Bryan C. Keene
Whether part of a grand villa or an extension of a common kitchen, gardens in the Renaissance were planted and treasured in all reaches of society. Illuminated manuscripts of the period offer a glimpse into how people at the time pictured, used, and enjoyed these idyllic green spaces. Drawn from a wide range of works in the Getty Museum’s permanent collection, this gorgeously illustrated volume explores gardens on many levels, from the literary Garden of Love and the biblical Garden of Eden to courtly gardens of the nobility, and reports on the many activities—both reputable and scandalous—that took place there.
This handsomely designed book is published on the occasion of an exhibition at the J. Paul Getty Museum from May 28 to August 11, 2013.

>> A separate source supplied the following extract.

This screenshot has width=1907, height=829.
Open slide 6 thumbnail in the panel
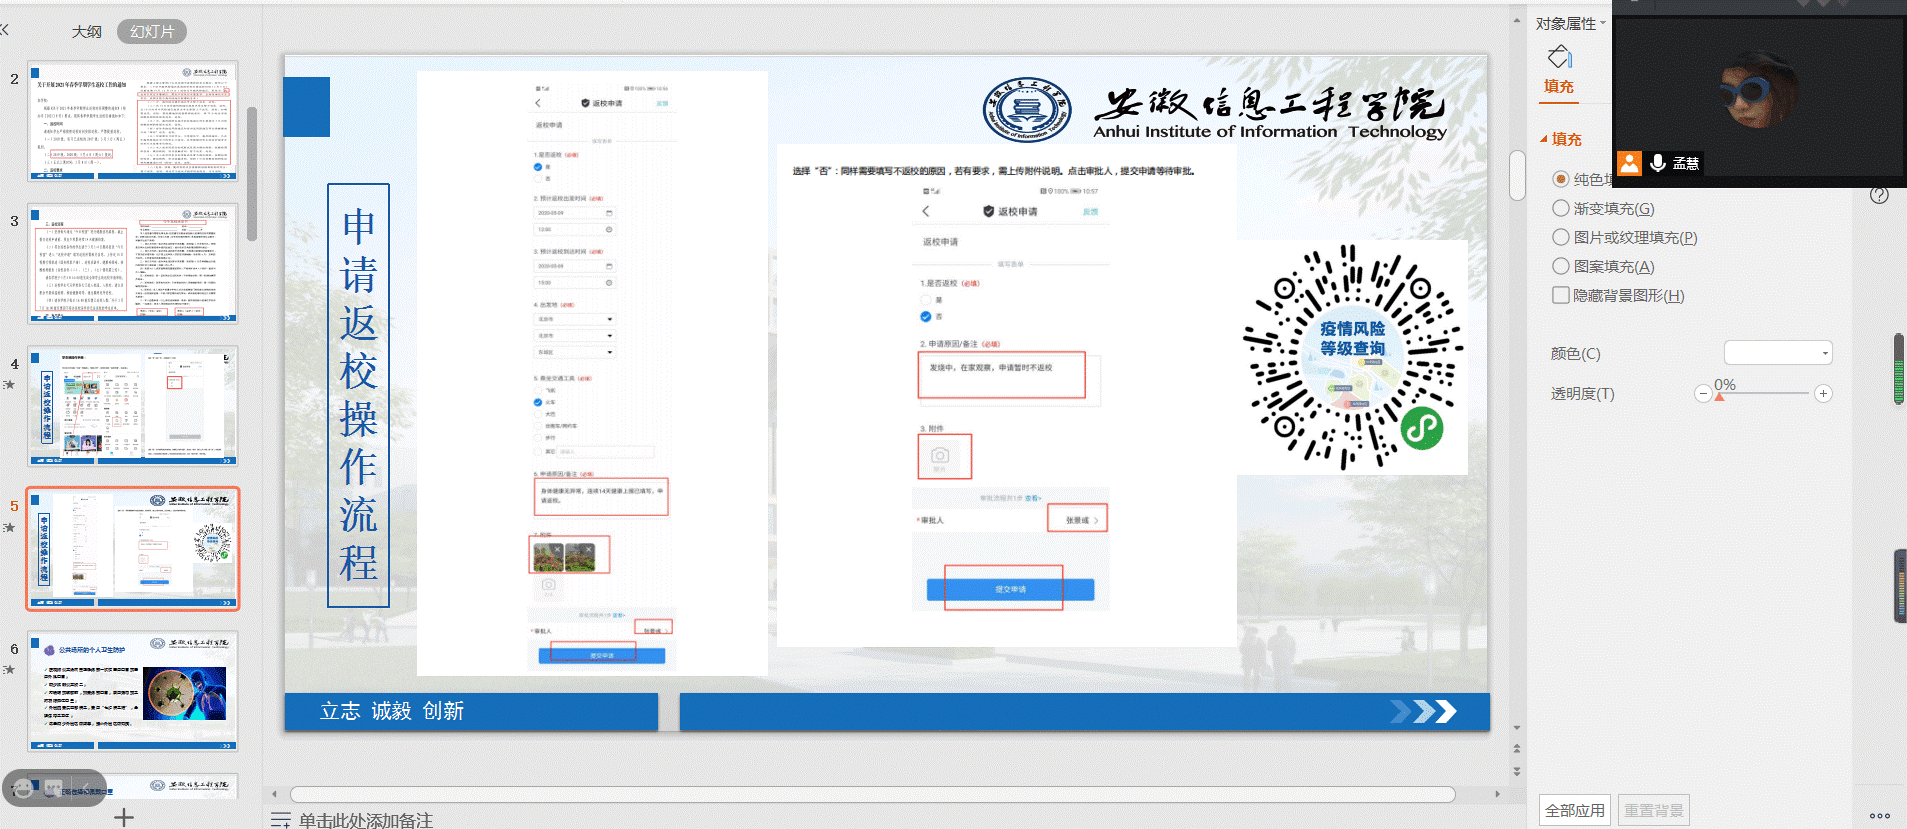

Bryan C. Keene, in the Department of Manuscripts at the J. Paul Getty Museum, also curated the exhibition. He is a contributing author to Florence at the Dawn of the Renaissance: Painting and Illumination, 1300–1350 (Getty, 2012).
“A fine blend of text and image […]. A look back in time, yet also an inspiration for the future.”
“Vines wind through the page borders and the Virgin Mary seeks tranquility amid flowers. Members of the nobility wander through plantings admiring their possessions. These images enable the reader to explore varied gardens in the Renaissance, catching details and scenes long vanished.”
Chicago Botanic Garden
“Stupendously illustrated with paintings, pages from prayer-books, photos, drawings and schematics.”